An increase in protein synthesis in beta cells also causes oxidative stress—a process that can lead to cell damage and death through the build-up of toxic molecules called reactive oxygen species. If the stress is too great, the beta cells will eventually fail. Approximately one-third of individuals with abnormal insulin signaling eventually develop beta cell failure and diabetes.

In the new study, Kaufman and his collaborators discovered that beta cell failure is caused by deficiency in a protein called IRE1α, which would otherwise help to protect cells against the stress of increased insulin production. Mice that lacked IRE1α in pancreatic beta cells did not produce enough insulin and developed high blood glucose levels, similar to patients with type 2 diabetes. IRE1α deficiency also caused inflammation and oxidative stress, which was the primary cause of beta cell failure. But treatment with antioxidants, which prevented the production of reactive oxygen species, significantly reduced metabolic abnormalities, inflammation and oxidative stress in these mice.

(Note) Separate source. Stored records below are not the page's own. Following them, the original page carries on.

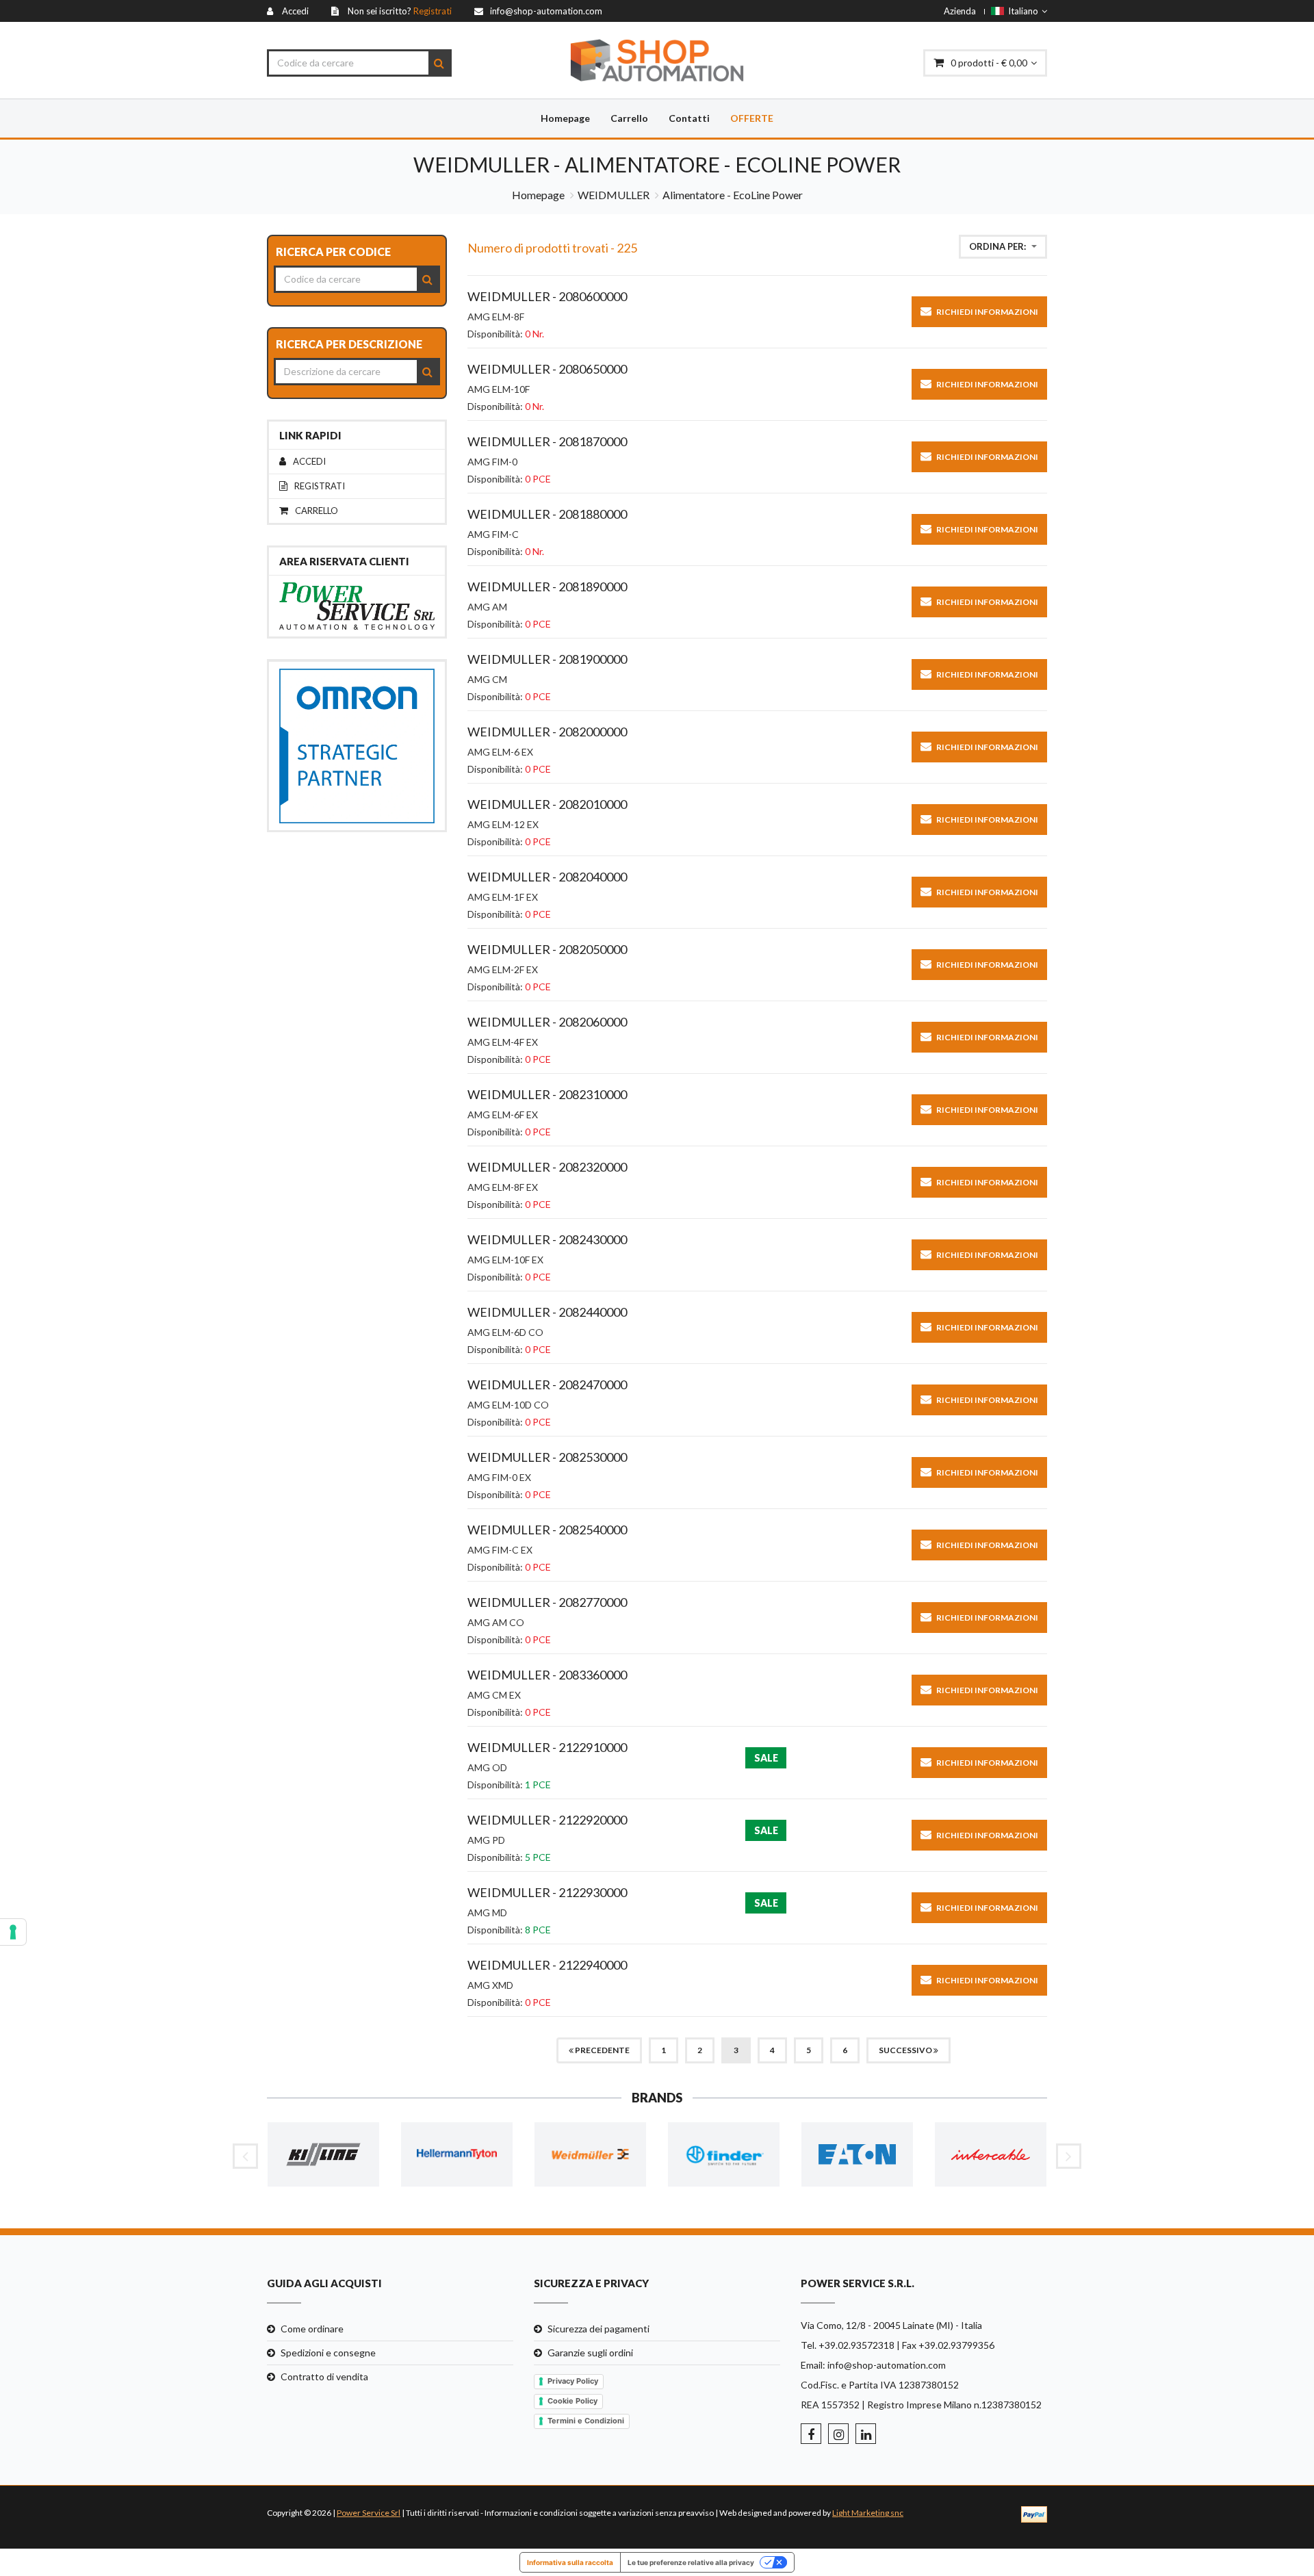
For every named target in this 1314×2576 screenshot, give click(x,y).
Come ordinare (312, 2328)
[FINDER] (724, 2154)
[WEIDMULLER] (590, 2154)
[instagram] (838, 2433)
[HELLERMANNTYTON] (457, 2154)
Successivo (906, 2050)
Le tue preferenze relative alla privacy (691, 2562)
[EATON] (857, 2154)
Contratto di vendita (324, 2376)
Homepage (565, 118)
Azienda (960, 10)
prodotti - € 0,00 (989, 62)
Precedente (602, 2050)
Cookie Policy (572, 2401)
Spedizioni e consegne (328, 2352)
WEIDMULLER (613, 194)
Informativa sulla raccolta (570, 2562)
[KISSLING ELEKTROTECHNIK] (323, 2154)
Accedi (309, 461)
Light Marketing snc (867, 2513)
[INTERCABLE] (990, 2154)
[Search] (439, 63)
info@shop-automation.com (886, 2365)
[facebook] (811, 2433)
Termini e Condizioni (586, 2420)
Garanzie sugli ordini (590, 2352)
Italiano (1021, 10)
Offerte (751, 118)
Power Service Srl (368, 2513)
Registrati (319, 486)
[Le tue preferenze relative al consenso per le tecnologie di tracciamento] (13, 1932)
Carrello (629, 118)
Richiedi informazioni (987, 312)
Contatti (689, 118)
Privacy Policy (573, 2381)
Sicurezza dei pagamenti (598, 2328)
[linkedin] (865, 2433)
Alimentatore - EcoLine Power (732, 194)
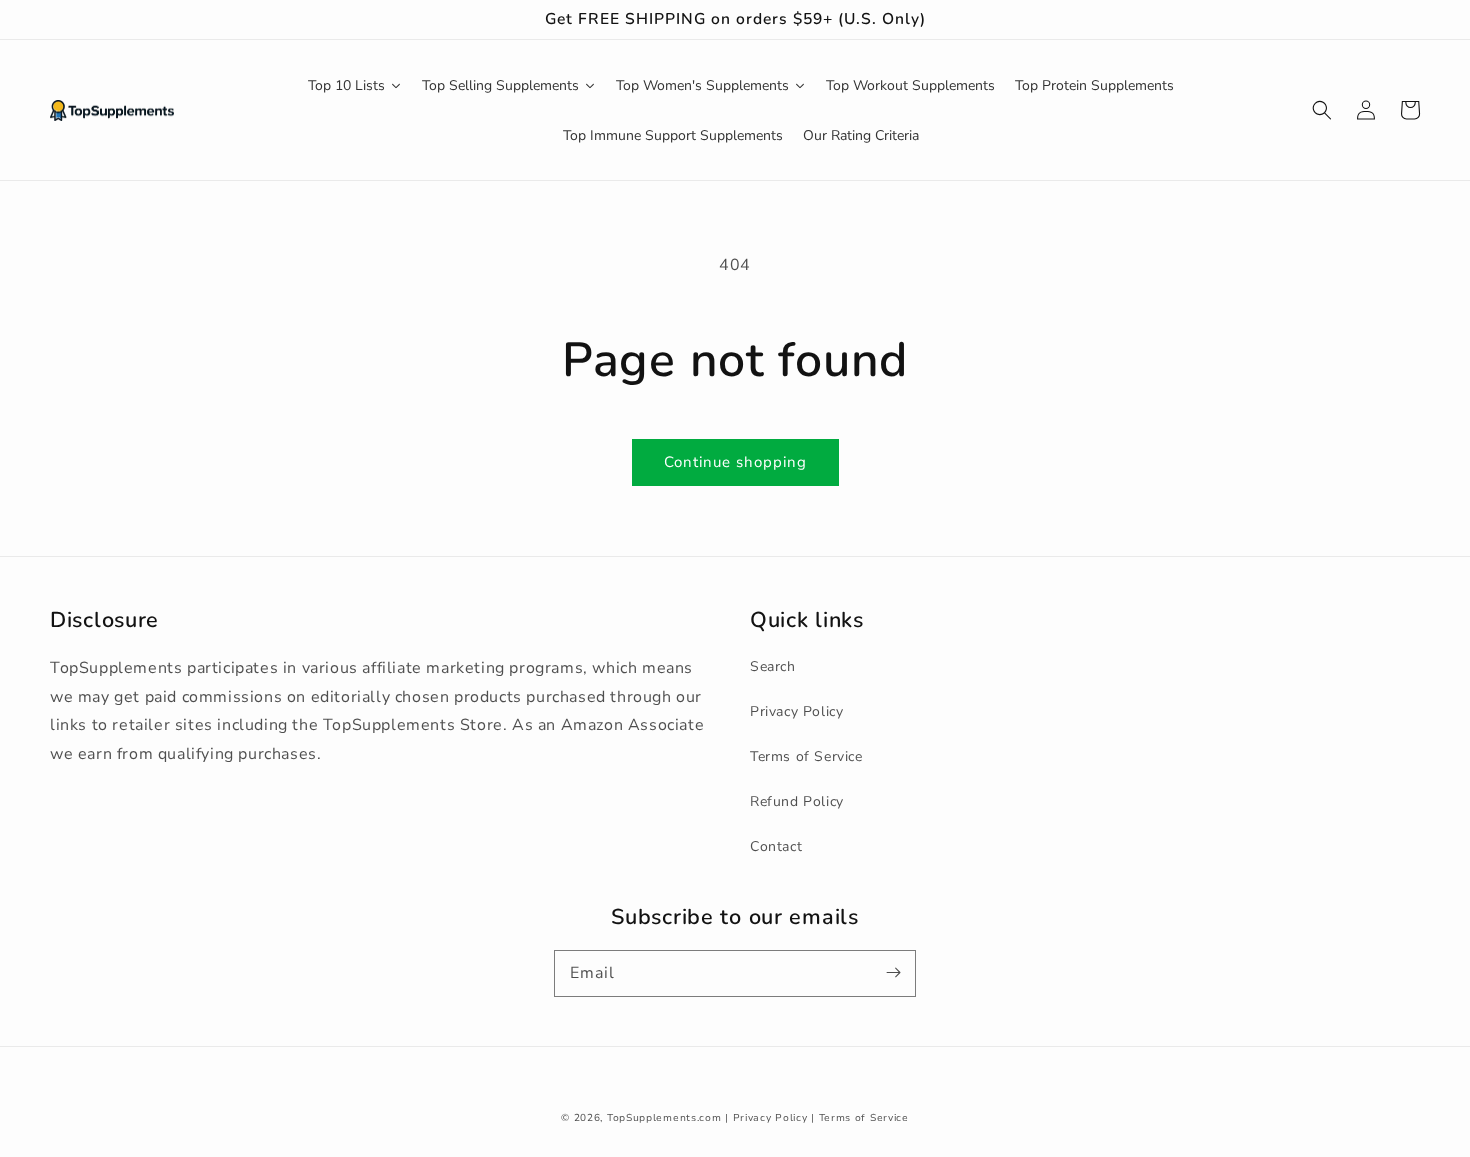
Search (773, 666)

Taken together, the findings suggest that IRE1α evolved to expand the capacity of beta cells to produce insulin in response to increases in blood glucose levels. The study also implicates this major cell stress pathway in the development of type 2 diabetes and suggests that a diet rich in antioxidants could help to prevent or reduce the severity of the disease.

“Currently, we are testing the effects of antioxidants on glucose levels and beta cell function in mice,” Kaufman said. “If these studies prove successful, they could pave the way for clinical trials in humans and eventually lead to a new therapeutic approach for dealing with a major pandemic of the 21st century.”